- _Task brief_: In the entries below, rewrite the lines from the line with "Switch to the Locations tab" to the line with "[x=22, y=41]" with "icon" changed to "symbol" and nothing else altered.

•••••

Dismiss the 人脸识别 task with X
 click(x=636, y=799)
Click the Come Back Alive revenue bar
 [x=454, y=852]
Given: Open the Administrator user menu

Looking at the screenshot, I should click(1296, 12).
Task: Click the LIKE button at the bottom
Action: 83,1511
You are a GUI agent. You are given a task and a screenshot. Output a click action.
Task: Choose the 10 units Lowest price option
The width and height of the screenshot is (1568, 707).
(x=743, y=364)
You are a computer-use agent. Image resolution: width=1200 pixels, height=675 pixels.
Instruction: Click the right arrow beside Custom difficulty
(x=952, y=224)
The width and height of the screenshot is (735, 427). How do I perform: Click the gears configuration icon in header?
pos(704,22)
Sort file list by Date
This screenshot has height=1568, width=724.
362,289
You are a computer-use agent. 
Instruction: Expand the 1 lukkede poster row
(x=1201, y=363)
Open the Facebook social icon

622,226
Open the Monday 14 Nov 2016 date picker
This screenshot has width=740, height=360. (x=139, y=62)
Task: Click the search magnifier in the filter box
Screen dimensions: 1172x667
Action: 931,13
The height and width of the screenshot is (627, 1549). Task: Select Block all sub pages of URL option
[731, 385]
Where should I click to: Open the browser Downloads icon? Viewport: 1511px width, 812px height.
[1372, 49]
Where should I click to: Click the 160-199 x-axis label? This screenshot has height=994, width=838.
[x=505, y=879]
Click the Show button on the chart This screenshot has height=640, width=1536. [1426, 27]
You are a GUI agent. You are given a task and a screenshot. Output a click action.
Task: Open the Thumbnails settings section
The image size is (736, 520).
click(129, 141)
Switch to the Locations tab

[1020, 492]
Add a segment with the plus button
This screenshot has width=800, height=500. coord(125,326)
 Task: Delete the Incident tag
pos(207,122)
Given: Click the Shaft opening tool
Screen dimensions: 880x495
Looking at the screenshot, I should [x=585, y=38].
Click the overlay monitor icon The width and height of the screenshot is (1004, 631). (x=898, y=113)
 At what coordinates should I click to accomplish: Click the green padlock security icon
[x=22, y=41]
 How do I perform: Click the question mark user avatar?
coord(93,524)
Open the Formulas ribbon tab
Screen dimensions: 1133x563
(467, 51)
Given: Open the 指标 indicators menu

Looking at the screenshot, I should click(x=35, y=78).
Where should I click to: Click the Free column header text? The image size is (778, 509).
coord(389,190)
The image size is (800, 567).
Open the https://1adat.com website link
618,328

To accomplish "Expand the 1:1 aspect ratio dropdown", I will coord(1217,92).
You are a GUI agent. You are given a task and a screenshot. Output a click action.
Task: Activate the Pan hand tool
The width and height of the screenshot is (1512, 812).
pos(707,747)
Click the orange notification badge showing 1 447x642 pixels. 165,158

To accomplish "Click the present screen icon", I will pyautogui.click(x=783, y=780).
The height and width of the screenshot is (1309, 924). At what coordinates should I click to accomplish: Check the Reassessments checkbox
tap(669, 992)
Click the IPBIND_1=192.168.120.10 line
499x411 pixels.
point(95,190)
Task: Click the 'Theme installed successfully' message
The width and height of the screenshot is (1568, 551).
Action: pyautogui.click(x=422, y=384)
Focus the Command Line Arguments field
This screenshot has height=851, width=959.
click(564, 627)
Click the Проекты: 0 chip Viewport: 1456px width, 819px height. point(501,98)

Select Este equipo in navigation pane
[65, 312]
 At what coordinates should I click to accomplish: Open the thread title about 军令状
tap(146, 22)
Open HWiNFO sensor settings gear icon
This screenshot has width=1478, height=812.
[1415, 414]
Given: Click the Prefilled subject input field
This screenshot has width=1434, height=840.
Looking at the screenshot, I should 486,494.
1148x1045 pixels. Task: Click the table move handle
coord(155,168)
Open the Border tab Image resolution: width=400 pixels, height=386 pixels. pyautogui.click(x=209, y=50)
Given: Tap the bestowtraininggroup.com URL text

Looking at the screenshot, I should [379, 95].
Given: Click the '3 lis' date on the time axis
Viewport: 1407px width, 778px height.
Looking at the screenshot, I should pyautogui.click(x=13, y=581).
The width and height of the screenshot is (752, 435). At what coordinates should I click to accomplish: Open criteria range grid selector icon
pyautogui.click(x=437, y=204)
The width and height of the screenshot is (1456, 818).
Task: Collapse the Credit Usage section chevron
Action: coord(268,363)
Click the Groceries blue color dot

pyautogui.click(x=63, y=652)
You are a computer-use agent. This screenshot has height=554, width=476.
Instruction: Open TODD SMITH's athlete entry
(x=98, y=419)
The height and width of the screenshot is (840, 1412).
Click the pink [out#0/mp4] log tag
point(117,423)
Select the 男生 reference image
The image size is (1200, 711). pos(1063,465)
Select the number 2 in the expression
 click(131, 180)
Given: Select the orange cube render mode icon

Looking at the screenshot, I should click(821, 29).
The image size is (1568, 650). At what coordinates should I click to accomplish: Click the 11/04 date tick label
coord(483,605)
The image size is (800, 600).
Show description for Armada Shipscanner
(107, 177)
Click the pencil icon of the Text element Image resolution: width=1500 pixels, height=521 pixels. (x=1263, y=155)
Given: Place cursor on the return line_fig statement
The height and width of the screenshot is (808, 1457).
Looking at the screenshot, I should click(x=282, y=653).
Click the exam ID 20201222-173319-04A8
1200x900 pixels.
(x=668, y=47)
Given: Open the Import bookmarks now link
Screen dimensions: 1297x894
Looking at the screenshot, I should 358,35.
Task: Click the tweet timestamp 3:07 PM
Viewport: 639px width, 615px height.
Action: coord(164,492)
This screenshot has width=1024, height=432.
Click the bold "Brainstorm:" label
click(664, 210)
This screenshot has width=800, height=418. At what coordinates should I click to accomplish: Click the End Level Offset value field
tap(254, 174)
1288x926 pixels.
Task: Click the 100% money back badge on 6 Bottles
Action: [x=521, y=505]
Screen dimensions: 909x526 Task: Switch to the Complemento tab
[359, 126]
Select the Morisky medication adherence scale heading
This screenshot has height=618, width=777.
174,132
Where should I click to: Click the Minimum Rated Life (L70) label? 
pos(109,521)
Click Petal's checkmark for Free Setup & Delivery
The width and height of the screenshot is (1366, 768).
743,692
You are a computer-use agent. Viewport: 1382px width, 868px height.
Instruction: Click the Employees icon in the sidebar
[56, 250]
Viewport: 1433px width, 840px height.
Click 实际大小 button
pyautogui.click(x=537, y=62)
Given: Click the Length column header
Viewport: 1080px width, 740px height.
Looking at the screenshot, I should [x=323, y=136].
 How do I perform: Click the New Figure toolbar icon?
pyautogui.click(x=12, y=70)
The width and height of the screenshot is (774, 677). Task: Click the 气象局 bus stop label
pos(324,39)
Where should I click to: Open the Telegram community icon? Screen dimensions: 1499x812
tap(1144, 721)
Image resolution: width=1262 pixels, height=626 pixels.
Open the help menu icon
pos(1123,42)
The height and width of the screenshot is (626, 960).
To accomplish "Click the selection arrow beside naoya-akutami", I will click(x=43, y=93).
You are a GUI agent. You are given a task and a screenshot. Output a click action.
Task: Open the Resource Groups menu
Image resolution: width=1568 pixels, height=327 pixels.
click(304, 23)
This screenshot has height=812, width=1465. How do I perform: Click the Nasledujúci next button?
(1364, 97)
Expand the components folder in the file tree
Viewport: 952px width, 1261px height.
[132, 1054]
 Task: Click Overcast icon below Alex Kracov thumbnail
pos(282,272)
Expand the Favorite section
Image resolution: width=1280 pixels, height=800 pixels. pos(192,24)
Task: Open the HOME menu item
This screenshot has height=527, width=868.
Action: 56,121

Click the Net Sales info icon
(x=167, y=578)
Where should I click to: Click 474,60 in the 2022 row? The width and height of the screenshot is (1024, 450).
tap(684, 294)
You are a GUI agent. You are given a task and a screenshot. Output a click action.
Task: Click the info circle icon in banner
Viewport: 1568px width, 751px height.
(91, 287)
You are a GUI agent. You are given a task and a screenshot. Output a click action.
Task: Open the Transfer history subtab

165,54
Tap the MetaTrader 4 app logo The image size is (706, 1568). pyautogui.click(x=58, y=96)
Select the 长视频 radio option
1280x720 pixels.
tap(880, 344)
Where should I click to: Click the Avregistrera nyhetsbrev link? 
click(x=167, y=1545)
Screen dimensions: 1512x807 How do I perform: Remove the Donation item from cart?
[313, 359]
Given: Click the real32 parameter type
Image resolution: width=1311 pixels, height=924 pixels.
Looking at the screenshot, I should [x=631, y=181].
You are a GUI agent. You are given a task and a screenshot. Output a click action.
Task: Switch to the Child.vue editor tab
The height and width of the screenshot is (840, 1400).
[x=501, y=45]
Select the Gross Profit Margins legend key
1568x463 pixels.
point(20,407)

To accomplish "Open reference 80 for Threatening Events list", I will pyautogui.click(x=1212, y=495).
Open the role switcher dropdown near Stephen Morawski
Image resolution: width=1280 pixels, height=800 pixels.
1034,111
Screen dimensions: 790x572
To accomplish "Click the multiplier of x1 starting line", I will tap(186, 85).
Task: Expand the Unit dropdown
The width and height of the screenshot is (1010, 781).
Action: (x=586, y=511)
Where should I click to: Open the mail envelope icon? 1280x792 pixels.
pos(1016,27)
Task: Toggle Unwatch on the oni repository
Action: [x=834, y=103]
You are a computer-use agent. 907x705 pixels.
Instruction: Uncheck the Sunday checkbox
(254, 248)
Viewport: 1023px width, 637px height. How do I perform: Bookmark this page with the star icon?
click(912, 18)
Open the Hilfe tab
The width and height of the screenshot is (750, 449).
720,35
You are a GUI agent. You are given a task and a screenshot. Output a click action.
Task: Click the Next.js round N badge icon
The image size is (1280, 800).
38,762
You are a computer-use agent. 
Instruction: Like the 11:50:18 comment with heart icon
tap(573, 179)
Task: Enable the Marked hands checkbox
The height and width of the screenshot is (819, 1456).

•••••

- _Expected answer_:
Switch to the Locations tab

[1020, 492]
Add a segment with the plus button
This screenshot has width=800, height=500. coord(125,326)
 Task: Delete the Incident tag
pos(207,122)
Given: Click the Shaft opening tool
Screen dimensions: 880x495
Looking at the screenshot, I should [x=585, y=38].
Click the overlay monitor symbol The width and height of the screenshot is (1004, 631). (x=898, y=113)
 At what coordinates should I click to accomplish: Click the green padlock security symbol
[x=22, y=41]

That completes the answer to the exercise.